[WORK INSTRUCTIONS] The lines below starting at the line containing "Click obsid label 20728 in middle plot" and ending at the line containing "1500x1050 pixels." are to be repeated exactly, with both ends kept and nothing else added.

[MATERIAL PROVIDED]
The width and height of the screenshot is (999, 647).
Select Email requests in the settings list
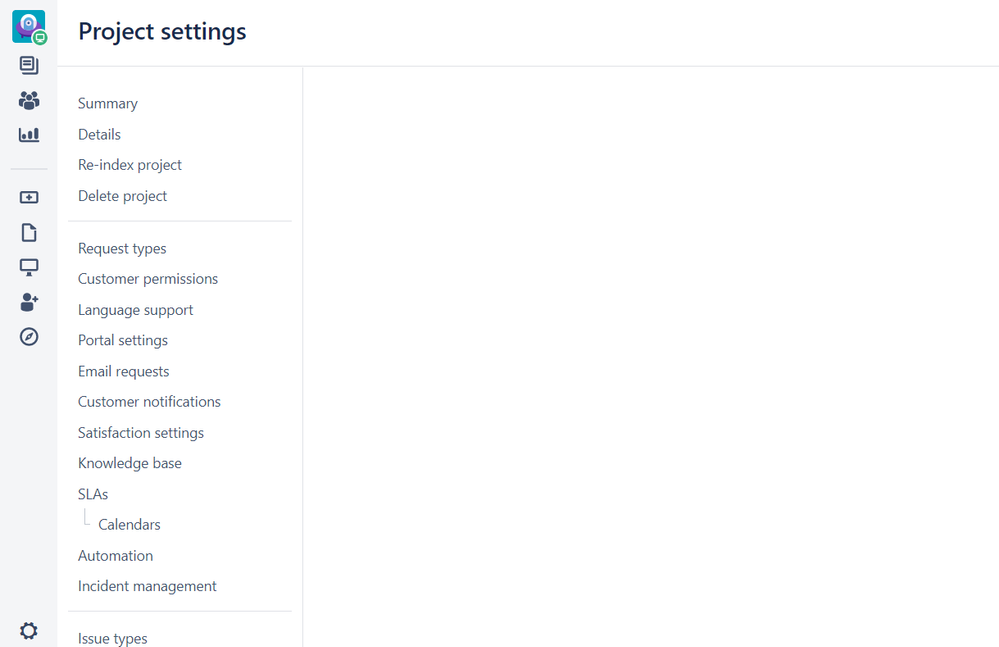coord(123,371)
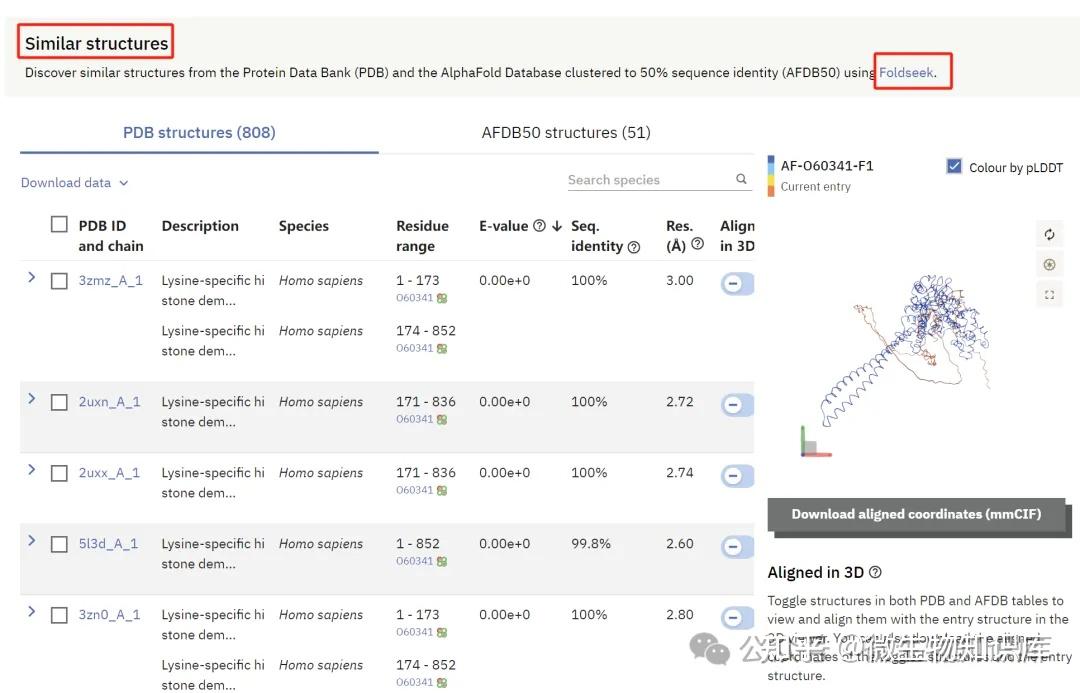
---
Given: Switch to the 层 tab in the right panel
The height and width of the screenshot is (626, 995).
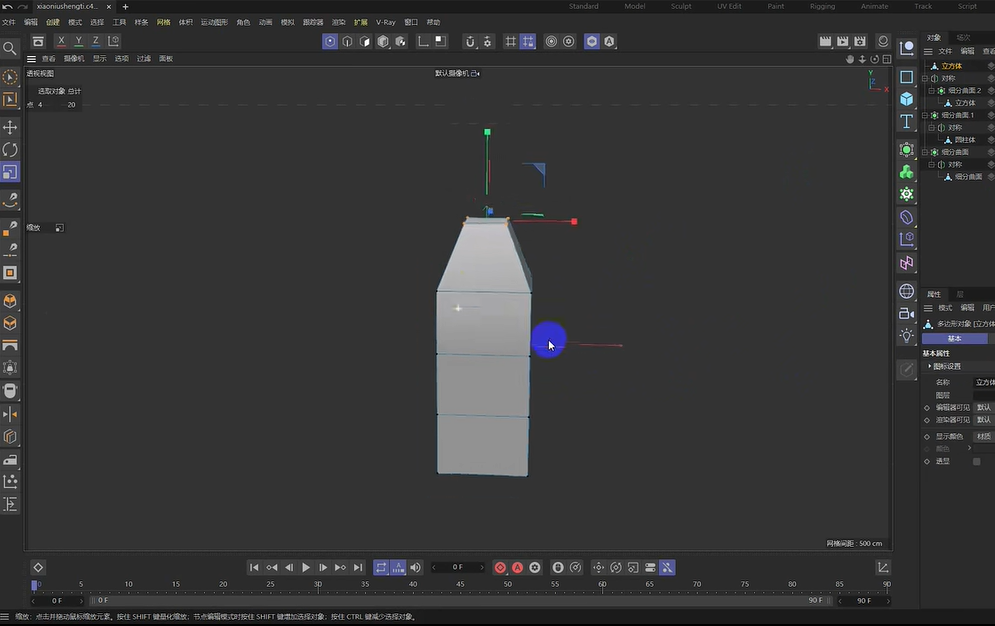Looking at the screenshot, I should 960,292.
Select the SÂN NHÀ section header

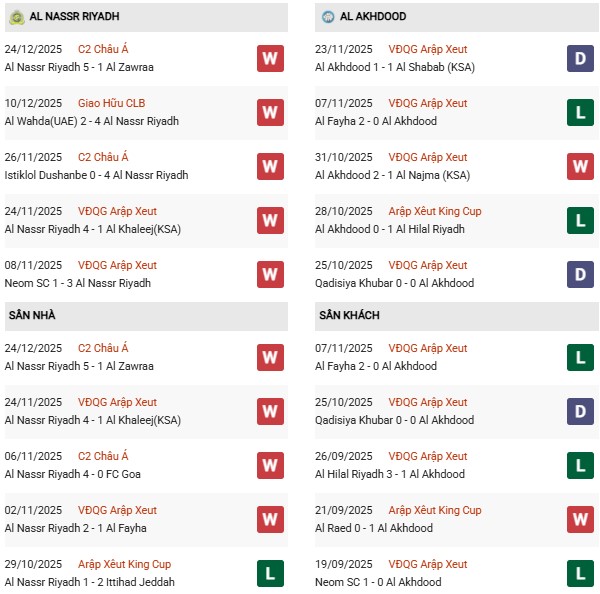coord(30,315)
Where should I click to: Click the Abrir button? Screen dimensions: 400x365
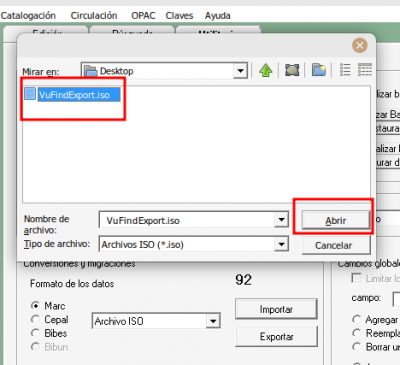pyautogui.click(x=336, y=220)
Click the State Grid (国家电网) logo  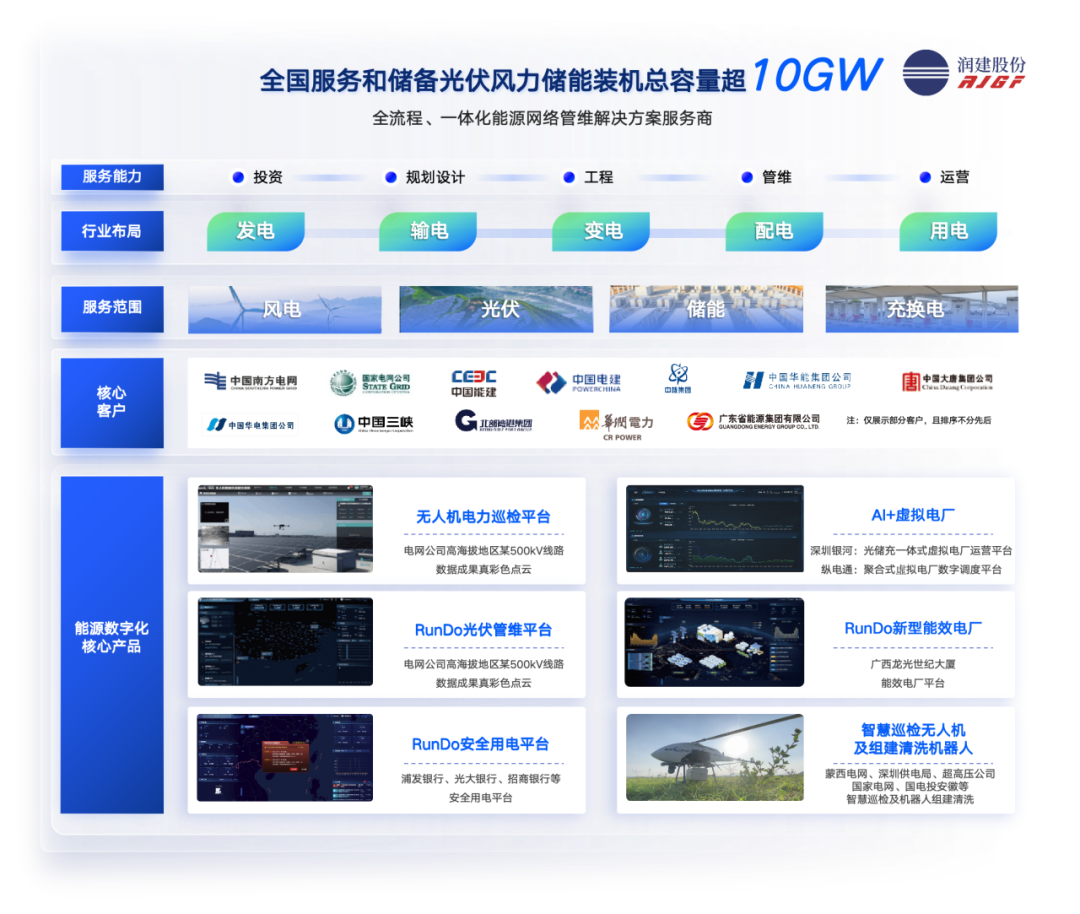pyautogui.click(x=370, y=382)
--
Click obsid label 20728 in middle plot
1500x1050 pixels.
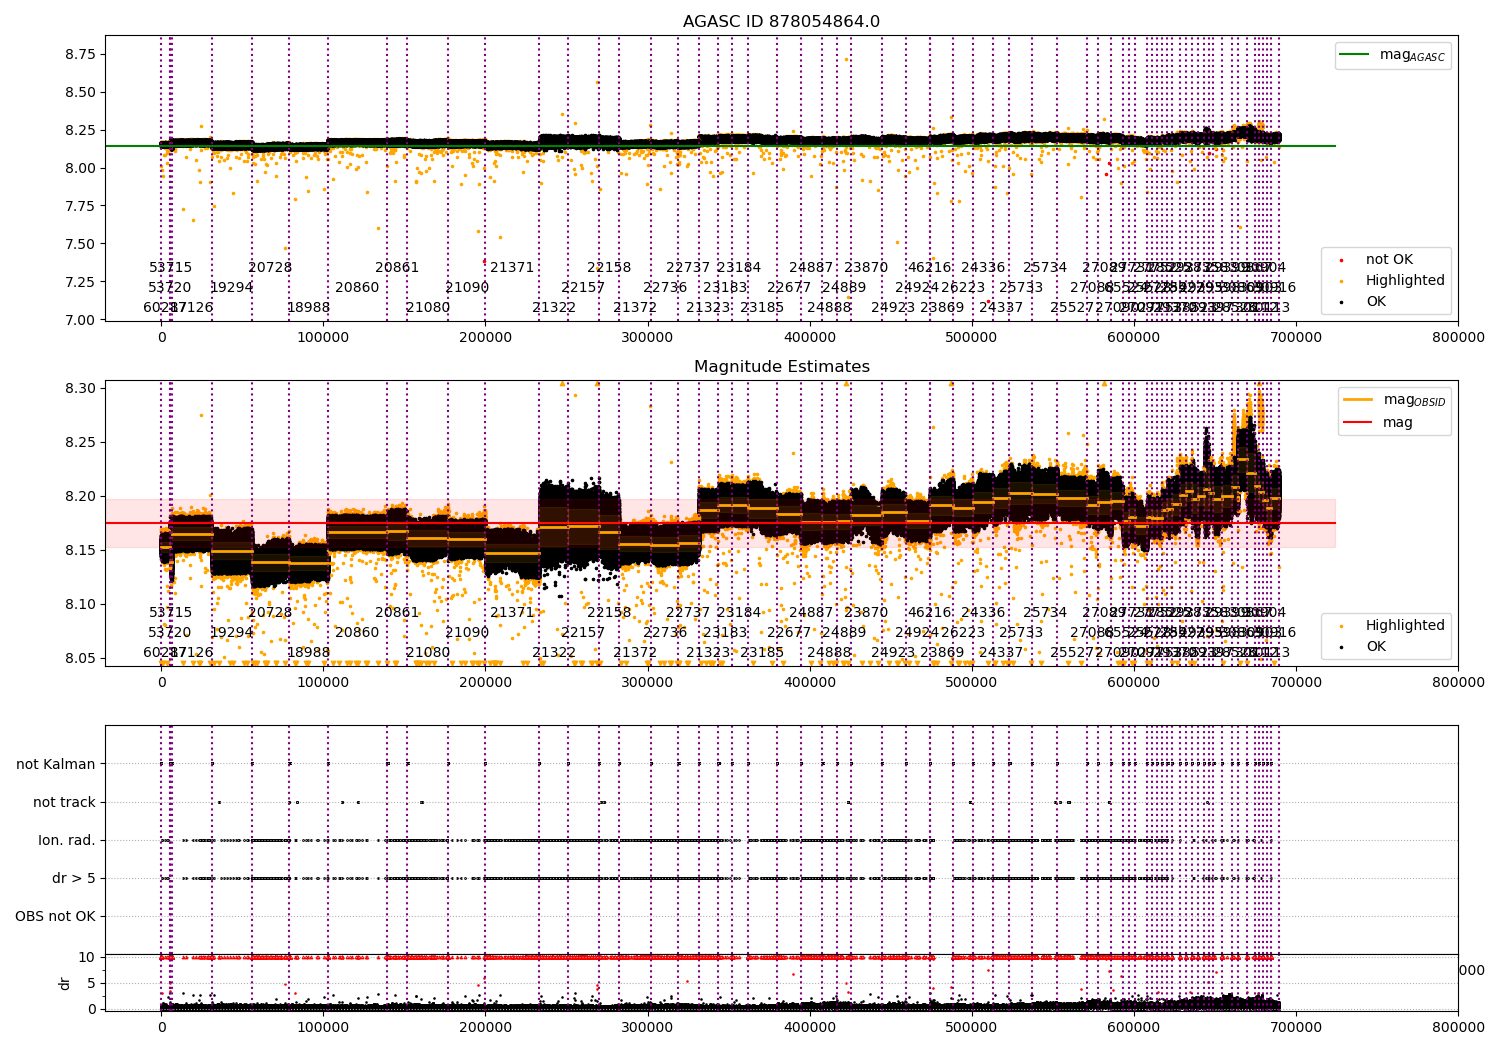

[SOLUTION FOR THIS PROBLEM]
Click obsid label 20728 in middle plot
1500x1050 pixels.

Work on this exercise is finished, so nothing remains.